Japan's long-term government bond yields retreated after climbing to near their highest levels in almost three decades, as the 10-year yield fell about 10 basis points to roughly 2.77% following comments from Finance Minister Satsuki Katayama. She said the government would encourage domestic pension funds to increase their holdings of Japanese financial assets, remarks that helped calm a market rattled by concerns over the country's fiscal path. Yields had risen sharply in preceding sessions amid worries about a major long-term spending plan, with the government unveiling a draft roadmap calling for more than 370 trillion yen in public and private investment by fiscal 2040 across strategic sectors. That prospect raised fears of heavier bond issuance at a time when the Bank of Japan has been raising interest rates, having lifted its policy rate to 1% in June, the highest since 1995. Oil-price moves tied to the US-Iran conflict have added to inflation and fiscal pressures for the import-dependent economy. A revised government policy draft also called for monetary policy that appropriately supports stable price growth, language markets initially read as an attempt to temper the pace of further rate hikes.
Key Points
- 1Japan's 10-year yield fell about 10 basis points to around 2.77%.

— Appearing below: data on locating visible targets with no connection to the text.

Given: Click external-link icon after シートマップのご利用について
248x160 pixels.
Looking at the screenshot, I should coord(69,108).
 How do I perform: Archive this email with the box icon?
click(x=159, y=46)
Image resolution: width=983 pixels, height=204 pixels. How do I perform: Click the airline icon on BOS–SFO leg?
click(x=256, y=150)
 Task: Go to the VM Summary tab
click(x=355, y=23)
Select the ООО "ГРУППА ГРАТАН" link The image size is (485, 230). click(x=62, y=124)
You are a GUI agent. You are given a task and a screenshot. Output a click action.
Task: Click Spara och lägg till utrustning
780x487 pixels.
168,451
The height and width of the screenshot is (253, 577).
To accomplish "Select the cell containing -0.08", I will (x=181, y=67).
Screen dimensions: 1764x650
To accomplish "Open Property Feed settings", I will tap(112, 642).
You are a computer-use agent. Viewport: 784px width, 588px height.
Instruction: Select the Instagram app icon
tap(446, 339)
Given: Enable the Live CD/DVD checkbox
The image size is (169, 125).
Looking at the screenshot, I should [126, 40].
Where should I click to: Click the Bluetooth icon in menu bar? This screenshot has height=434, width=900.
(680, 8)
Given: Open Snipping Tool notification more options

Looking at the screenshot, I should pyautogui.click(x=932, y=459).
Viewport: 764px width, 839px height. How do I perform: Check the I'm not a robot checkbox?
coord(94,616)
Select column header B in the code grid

- 2Finance Minister Katayama said the government would encourage pension funds to hold more Japanese assets.
- 3Yields had neared three-decade highs on fiscal and issuance concerns.
- 4The move follows the Bank of Japan's June rate hike to 1%, the highest since 1995.
Why This Matters
Japanese bond yields influence global borrowing costs and capital flows, so swings in the world's third-largest bond market can ripple through international financial markets.